Правильно не думаешь. Какой, к черту, «Эдипов комплекс»! Всё куда сложнее. И куда хуже. Для тебя хуже, Агата. Потому что слабостей у Кертиса хватает, но это мелкие слабости. Такие, знаешь… житейские. На них не сыграешь. Да и меньше их становится с каждым годом, возраст – штука такая.
По-крупному же наш общий знакомый неприступен, как отвесный утёс. У него нет жены, нет признанных детей. Результат делания денег уже давно занимает его куда меньше процесса. Смерти он не боится, у него вообще со страхом отношения не сложились. Думаю, с младенчества. Его нельзя задеть практически ни с какой стороны.

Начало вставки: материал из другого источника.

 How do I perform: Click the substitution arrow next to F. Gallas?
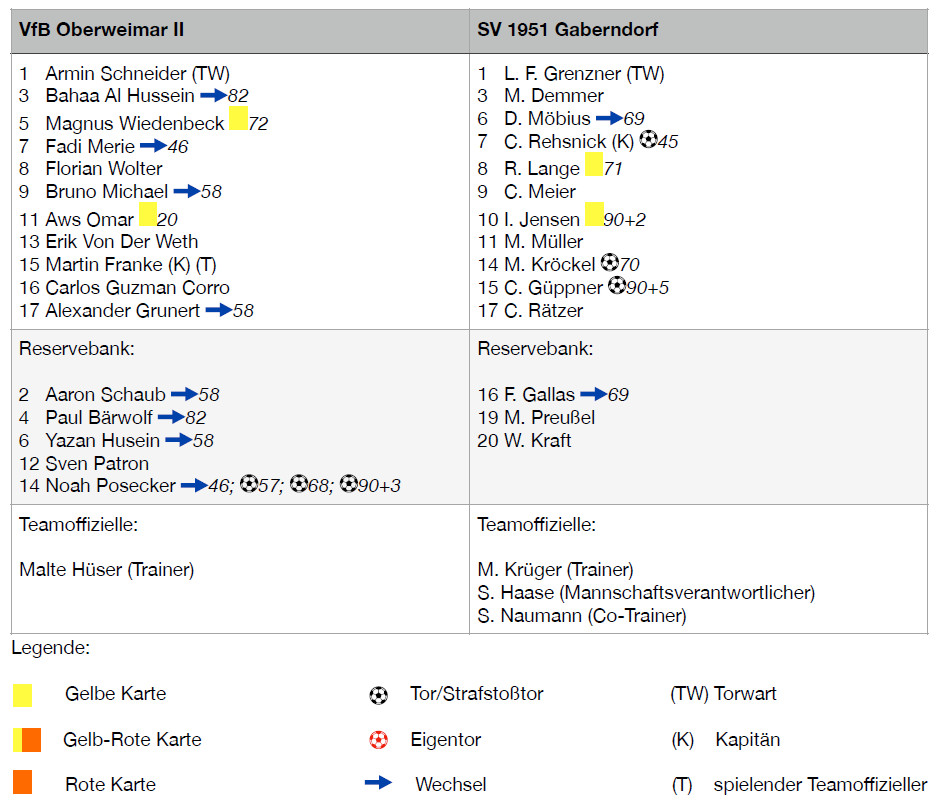tap(593, 394)
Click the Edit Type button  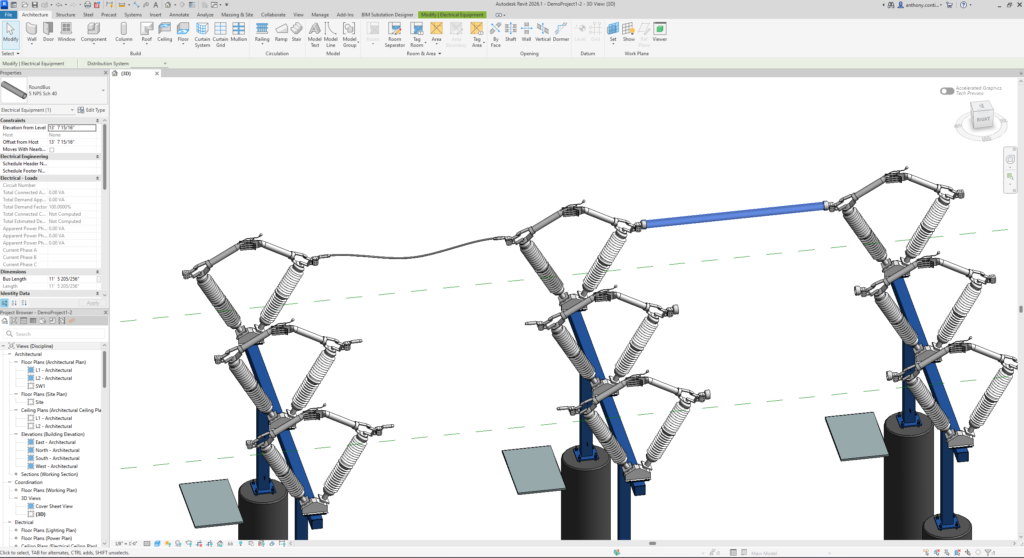(92, 110)
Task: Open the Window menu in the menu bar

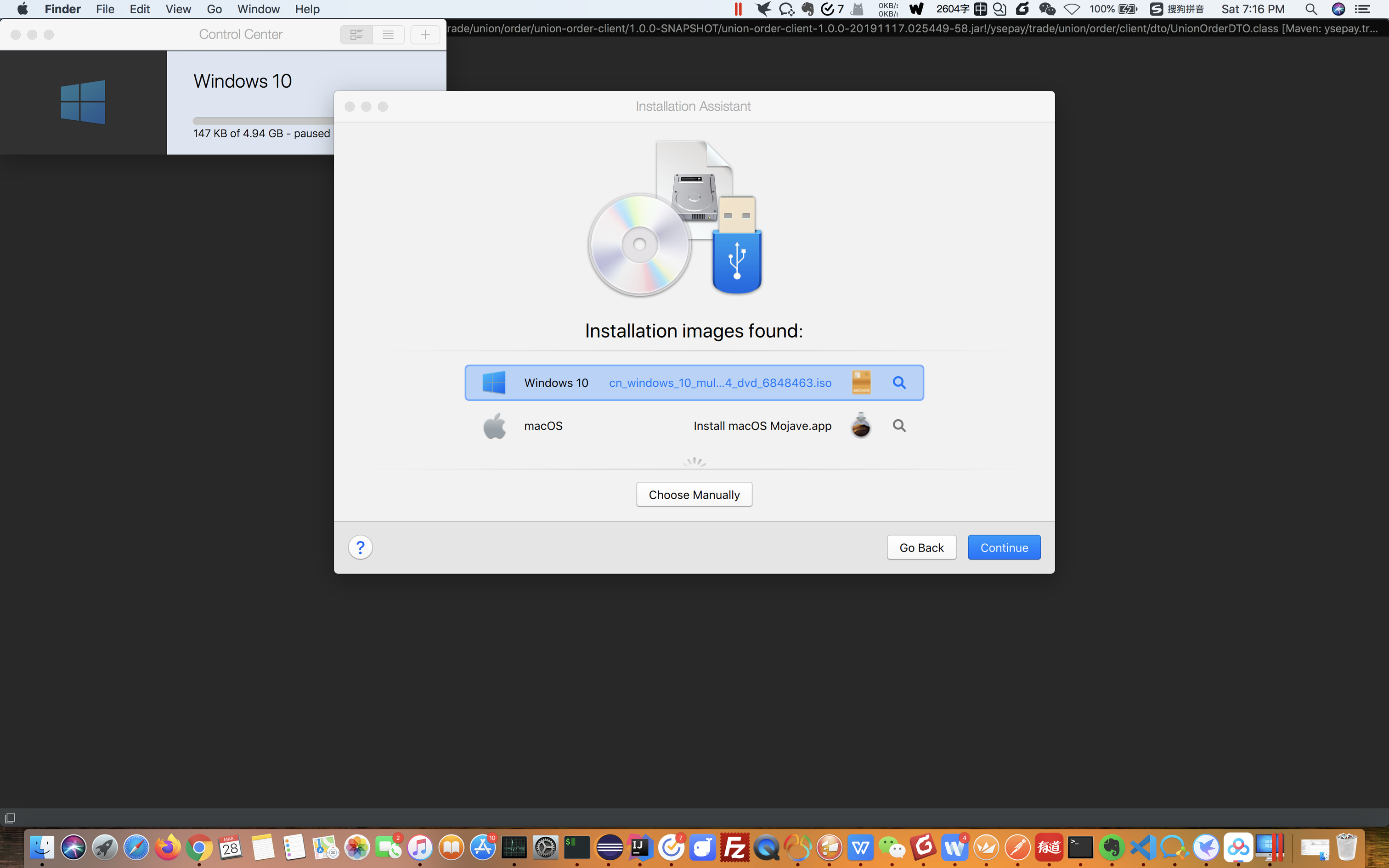Action: click(x=258, y=9)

Единственной большой слабостью Бельмастого Тони была мать, однако её уже более полувека нет в живых. Её – нет. А вот…
– Я не дура, Анатоль, – медленно произнесла Агата, когда адвокат умолк, выжидающе глядя на неё. – Если кто-то из недоброжелателей Тони пронюхает, что есть женщина, которая в его глазах способна претендовать на имя Лукреция, эту женщину могут счесть возможным рычагом давления. И попробовать использовать в игре против него. Вплоть до отсылки адресату по частям.

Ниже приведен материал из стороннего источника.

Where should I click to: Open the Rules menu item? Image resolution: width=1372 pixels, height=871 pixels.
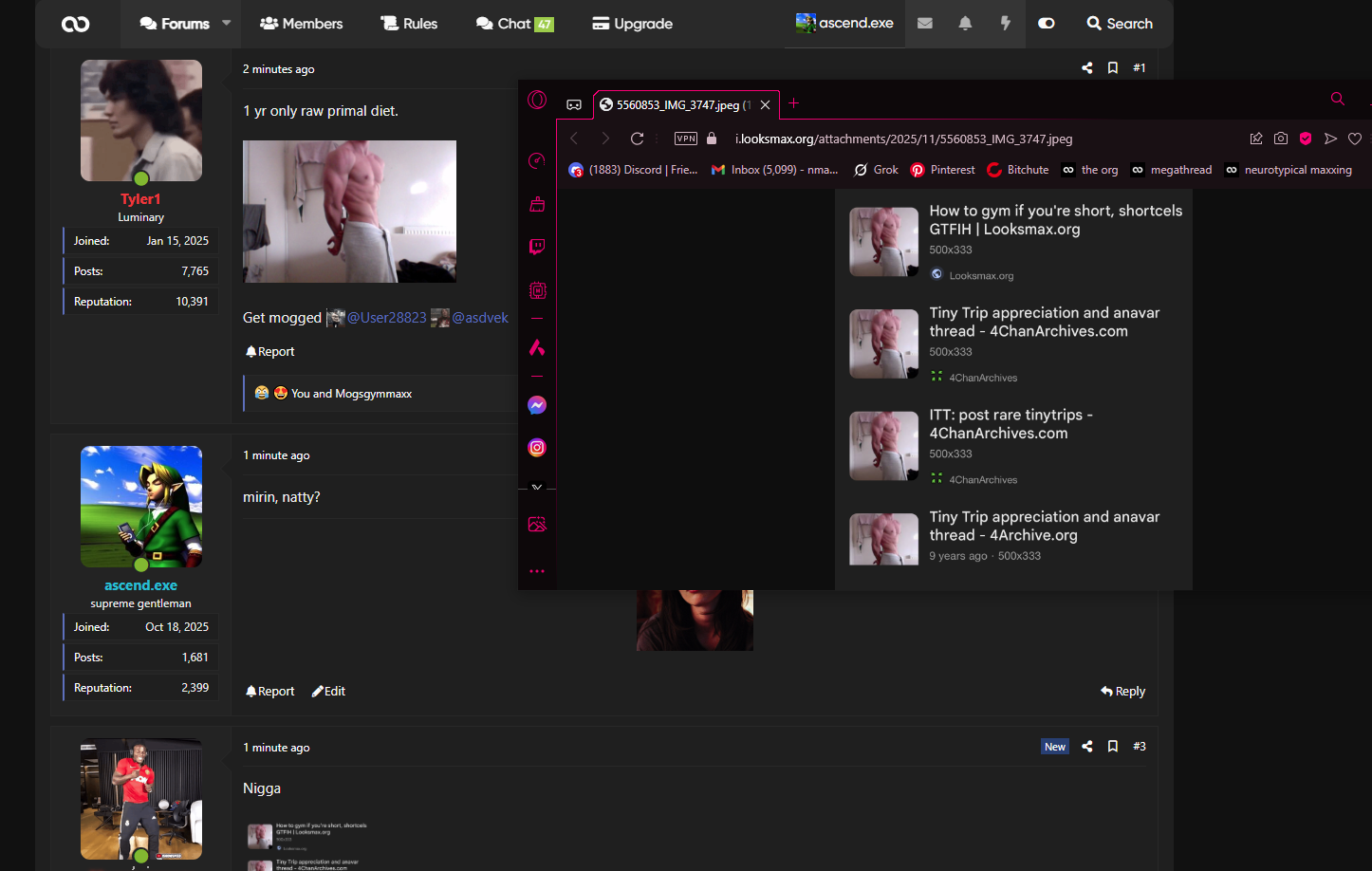[409, 24]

Она помолчала, собираясь с мыслями.
– А если он сам вдруг вспомнит тот полуночный разговор, всё будет зависеть от того, что перевесит: сентиментальность (если она ему вообще свойственна) или расчёт. Человек без крупных слабостей вряд ли допустит, чтобы кто-то заподозрил его в наличии хоть одной. И вполне может решить заранее избавиться от намека на такую слабость. Конечно, следует учитывать договор со Спайдером, но…
Девушка невесело усмехнулась и скрестила руки на груди.
– Мотать нам надо отсюда. Всем. Тебе в том числе. Пита, пожалуй, не тронут и Неда, думаю, тоже – Тони не дурак и понимает, что с более или менее случайными знакомыми я откровенничать не стану. Кроме того, если я тебя правильно поняла, Капитану Неду Бельмастый Тони обязан довольно многим. Даже если долги давно уплачены и отношения строятся на взаимном уважении. А ты – мой адвокат, с тобой я могла говорить о чём угодно. И тебе он не должен ничего.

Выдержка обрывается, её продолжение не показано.